ブロック要素は下記が利用可能です。それぞれのフィールド仕様につていはこちらをご覧ください。

  • Button
  • Checkboxes
  • Date picker
  • Datetime picker
  • Email input
  • Image
  • Multi-select menu
  • Number input
  • Overflow menu
  • Plain-text input
  • Radio button group
  • Select menus
  • Time picker
  • URL input
  • Workflow button
    • Link triggers を実行できるボタンを配置する要素。

Block Kit Builder

Block Kit の UI は、公式ツールの Block Kit Builder を利用することにより簡単に構築することができます。

Block Kit Builder の画面は下記のように左からブロック要素一覧、プレビュー、JSON が表示されます。

左ペインのブロック要素一覧でクリックした要素はプレビューの一番下に追加されます。この操作は JSON 側にも反映されます。

そして JSON 側で修正を行うとプレビューにも反映されます。

さらにプレビュー上でブロック要素をドラッグ&ドロップで移動することにより要素の並び替えをすることができます。この操作は JSON 側にも反映されます。

プレビューをサーフェスや端末種類(デスクトップ、モバイル)を選択して変更することもできます。

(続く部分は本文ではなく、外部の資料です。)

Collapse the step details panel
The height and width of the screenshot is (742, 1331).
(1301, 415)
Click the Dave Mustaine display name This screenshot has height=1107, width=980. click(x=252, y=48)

画面右上の [Send to Slack] をクリックすることにより、Block Kit Builder で表示中の UI のメッセージを指定のチャンネルにテスト送信することができます。

エディターが表示されない場合

ちなみに、Block Kit Builder のページを開くブラウザの横幅が足りないとエディターが表示されないのでご注意ください。

テスター画面から送信してみる

chat.postMessage method テスター画面から、Block Kit Builder で作成した JSON を貼り付けて送信してみます。(アプリは前回のエントリで作成した Slack App を使用しました)

送信が成功すると、アプリから Block Kit Builder で作成した UI が表示されました。